• [Task prompt]: Find the string "Company" in the records. Copy each line that has it.

• [Provided material]:

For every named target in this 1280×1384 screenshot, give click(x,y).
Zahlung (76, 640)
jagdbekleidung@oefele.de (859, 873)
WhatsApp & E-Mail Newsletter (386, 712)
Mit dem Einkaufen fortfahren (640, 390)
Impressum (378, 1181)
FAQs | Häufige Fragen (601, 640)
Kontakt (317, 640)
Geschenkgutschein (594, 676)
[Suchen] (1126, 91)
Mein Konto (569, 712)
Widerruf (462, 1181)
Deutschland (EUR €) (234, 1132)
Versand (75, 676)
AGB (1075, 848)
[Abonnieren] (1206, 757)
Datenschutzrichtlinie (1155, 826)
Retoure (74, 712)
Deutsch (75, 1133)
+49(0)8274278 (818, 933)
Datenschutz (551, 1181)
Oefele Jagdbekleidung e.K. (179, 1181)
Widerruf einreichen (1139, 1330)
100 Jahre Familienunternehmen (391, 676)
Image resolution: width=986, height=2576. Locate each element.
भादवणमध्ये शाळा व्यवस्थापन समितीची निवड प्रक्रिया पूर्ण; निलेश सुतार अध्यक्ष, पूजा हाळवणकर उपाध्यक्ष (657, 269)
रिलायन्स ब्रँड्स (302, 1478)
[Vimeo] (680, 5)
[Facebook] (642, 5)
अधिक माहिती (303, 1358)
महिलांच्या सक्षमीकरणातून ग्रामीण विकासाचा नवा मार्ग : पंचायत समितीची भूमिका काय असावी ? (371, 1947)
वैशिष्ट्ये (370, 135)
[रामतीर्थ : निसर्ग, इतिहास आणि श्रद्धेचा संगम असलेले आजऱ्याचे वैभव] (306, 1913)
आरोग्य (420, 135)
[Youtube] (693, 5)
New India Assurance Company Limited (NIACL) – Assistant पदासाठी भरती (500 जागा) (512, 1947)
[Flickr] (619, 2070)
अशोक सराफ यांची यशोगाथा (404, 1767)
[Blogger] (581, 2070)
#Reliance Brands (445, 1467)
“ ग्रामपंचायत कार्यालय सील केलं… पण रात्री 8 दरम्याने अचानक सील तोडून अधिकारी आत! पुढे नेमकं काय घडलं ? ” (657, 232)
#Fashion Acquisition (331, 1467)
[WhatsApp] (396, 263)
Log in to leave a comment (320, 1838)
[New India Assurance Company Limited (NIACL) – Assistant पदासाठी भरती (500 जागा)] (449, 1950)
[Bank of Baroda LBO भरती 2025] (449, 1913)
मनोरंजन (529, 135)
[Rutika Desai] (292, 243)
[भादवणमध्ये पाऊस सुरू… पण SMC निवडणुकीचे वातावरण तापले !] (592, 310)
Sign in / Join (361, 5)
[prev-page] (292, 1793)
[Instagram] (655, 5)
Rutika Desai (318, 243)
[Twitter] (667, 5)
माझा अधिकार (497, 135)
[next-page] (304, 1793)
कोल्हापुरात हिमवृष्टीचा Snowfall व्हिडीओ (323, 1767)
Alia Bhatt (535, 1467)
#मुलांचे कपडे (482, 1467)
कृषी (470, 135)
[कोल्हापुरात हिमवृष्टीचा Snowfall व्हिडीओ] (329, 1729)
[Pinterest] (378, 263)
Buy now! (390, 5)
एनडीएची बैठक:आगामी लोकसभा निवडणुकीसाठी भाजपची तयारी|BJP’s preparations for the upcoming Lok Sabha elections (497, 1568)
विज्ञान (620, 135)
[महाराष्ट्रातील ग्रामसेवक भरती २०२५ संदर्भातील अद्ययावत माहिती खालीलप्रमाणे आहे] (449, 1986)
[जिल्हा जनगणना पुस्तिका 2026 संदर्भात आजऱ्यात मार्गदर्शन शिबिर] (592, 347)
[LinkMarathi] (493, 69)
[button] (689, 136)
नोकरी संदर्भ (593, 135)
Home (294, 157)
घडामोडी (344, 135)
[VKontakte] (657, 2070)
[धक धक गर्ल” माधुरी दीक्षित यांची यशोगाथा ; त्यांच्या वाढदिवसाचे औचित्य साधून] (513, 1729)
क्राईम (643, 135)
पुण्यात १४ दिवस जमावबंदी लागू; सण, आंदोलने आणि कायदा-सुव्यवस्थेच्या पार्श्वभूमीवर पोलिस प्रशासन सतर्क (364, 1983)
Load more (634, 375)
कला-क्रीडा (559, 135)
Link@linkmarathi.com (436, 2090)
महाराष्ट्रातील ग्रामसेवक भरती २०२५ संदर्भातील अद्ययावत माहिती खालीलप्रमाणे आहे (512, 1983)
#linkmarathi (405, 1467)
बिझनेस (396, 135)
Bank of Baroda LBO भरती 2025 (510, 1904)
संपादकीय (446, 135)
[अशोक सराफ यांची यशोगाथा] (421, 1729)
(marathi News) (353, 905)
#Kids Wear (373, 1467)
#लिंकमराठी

• [Finished task]:
New India Assurance Company Limited (NIACL) – Assistant पदासाठी भरती (500 जागा) (512, 1947)
[New India Assurance Company Limited (NIACL) – Assistant पदासाठी भरती (500 जागा)] (449, 1950)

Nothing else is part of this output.